We spoke to Sebastio Salgado, subject of the new documentary The Salt of the Earth.

By Sebastio Salgado
Brazilian-born photographer Sebastiao Salgado spent much of his career documenting poverty in developing nations, from mines and coffee plantations in South America to itinerant desert dwellers in the sub-Sahara. Profoundly rocked by what he saw in war-torn Rwanda in 1994, Salgado shifted away from his brand of photojournalism towards documenting nature.

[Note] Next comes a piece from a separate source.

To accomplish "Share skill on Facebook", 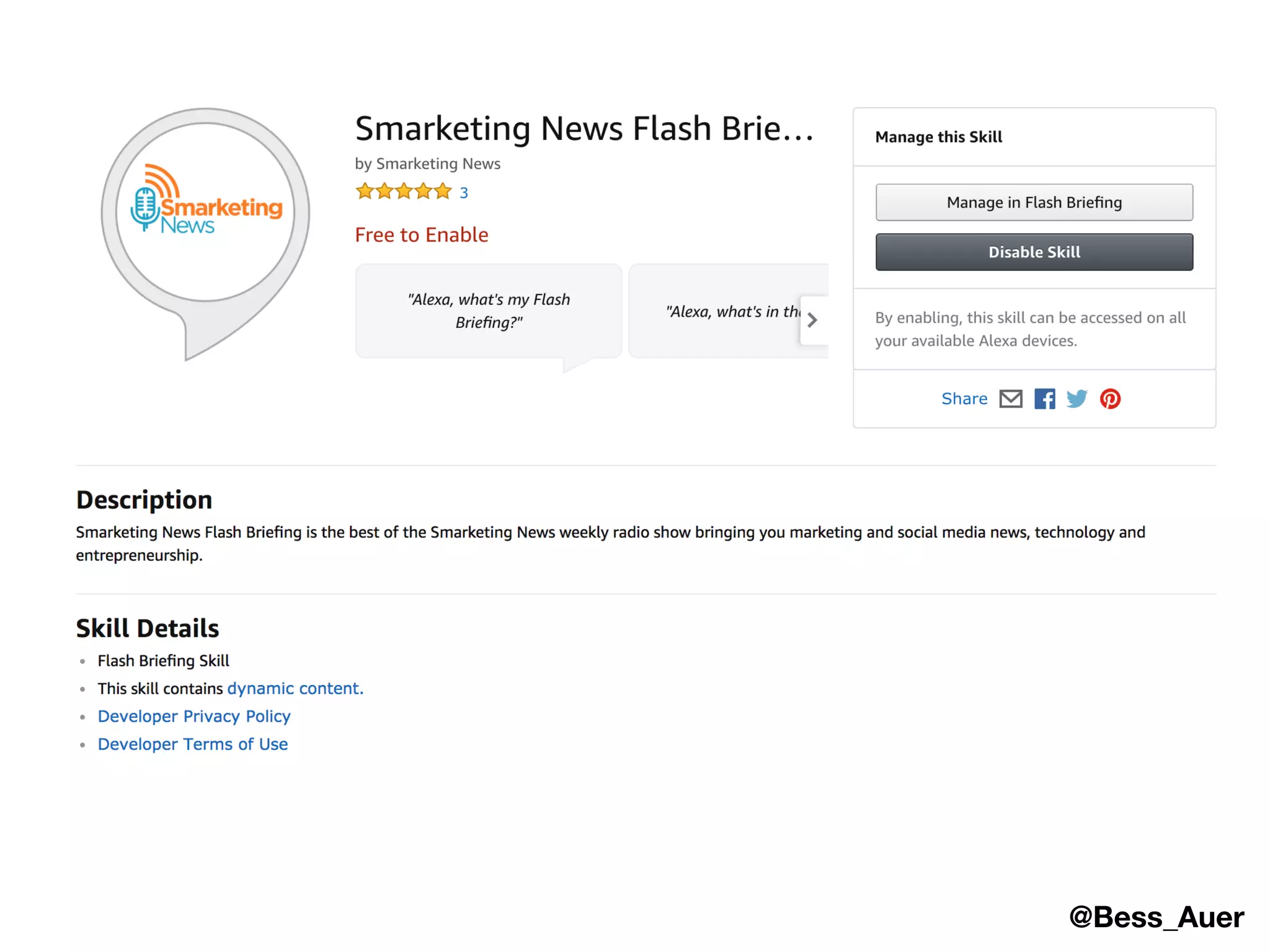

He returned to his native Brazil and took over the arid, unproductive family farm, working with his wife Leila towards bringing it back to life. That sand-swept farm turned the Instituto Terra, a nature reserve dedicated to the reforestation of the Atlantic forest. Now in his ’70s, Salgado is the subject of a new documentary co-directed by his son, Juliano Ribeiro Salgado, and German auteur Wim Wenders.

Sebastio Salgado
Sebastio Salgado

The Salt of the Earth is extremely thorough about Salgado’s life’s work and the many twists and turns of his career so much so that I could barely think of what to ask him that wasn’t already covered by the film. There’s one thing that the film couldn’t possibly cover, though: what it’s like to watch an extremely thorough film about yourself.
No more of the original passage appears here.